The posted speed limit is really just a suggestion, I think, and Green Day is egging me on, screaming through my speakers, probably louder than even they anticipated; and Billie Joe is asking me if he can get another Amen, so, of course, I oblige.
It’s all a blur, really, the landscape, the cars, the traffic lights, my preoccupation with this or that, but up ahead, well, there he is, and it’s painfully obvious that I’m going to blow right by him because he’s apparently just taking in the scenery.
It’s cooler now and his leather jacket is on again, probably for the first time this season. The tassels on his sleeves are dancing in rhythm with the ones on his saddlebags and he’s leaning with his left hand on his leg, his right hand on the throttle of that low Harley.
And almost as if he knew I was coming, he looks to his left to watch me pass him; he’s just so casual -- easy, really, with that familiar blue bandanna on. He nods at me with a graceful lilt about him, as I break the law, windows down, head banging to get it out of my system because, well, the teacher guards at the school don’t need another excuse to think I'm a punk.
Now, for the record, I’ve heard it said that pigeons bob their head when they walk so that they can bring an image into focus, and this makes sense to me, and helps me as I’m thrashing my own head about in this chaos of my own creation.
But, I digress.
I’m just past him when he does something drastic and he switches lanes, veers right behind me, speeds up and keeps pace with me, and I watch him closely in my rear-view mirror. He’s helmet-less, like I’ve come to expect, and smiling.
I’ve got a few more turns to go, which will lead me off onto country roads, over train tracks, far off the beaten path, and so I assume he won’t follow.

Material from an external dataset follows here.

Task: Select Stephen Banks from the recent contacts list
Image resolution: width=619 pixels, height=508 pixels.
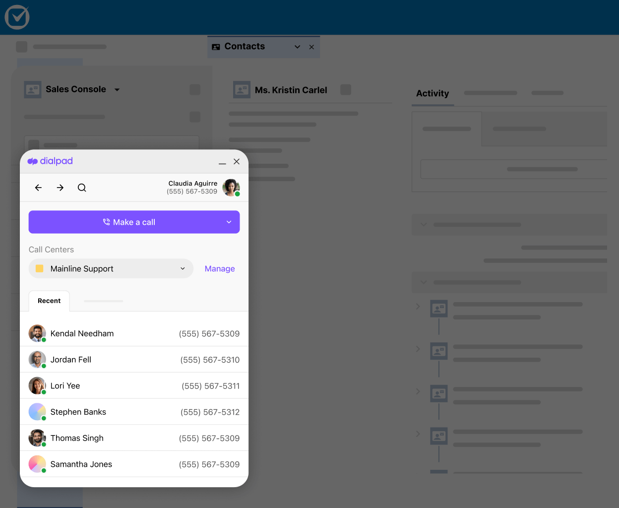Action: 78,412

But sure enough, there he is. He’s not tailgating, mind you, he’s just there, taking turns with me, in my wake, unexpectedly, and I’m pleasantly surprised that he’d pursue someone such as me, even after preceding chapters of shameful, sinful behavior.
I finally turn off to the school’s pick up circle -- you know the kind -- where teachers stand with clipboards and look leeringly with distrust at someone such as me, and perhaps you.
In line now behind minivans and SUV’s of all varieties, he’s still behind me, which, for obvious reasons, makes no sense here at the Lafayette Meadows Elementary School, you know, with that big ride of his.
Tate and Levi are in line, waiting for me -- a collision of blonde hair, big backpacks and even bigger smiles; they run to the car as if I’ve been gone for weeks. It's an explosion of life, times two, as they jump into the backseat of my Stratus, still smelling like summer, with the usual frontline reports on all things Kindergarten.
But this image behind me is begging to be brought into focus, and perhaps ever more so in this desperate head bobbing, broken speed limit pace of preoccupations and blurred landscapes. And so, I look at him more closely as he smiles, now in my side mirror, right above those words that say “Objects in mirror are closer than they appear.”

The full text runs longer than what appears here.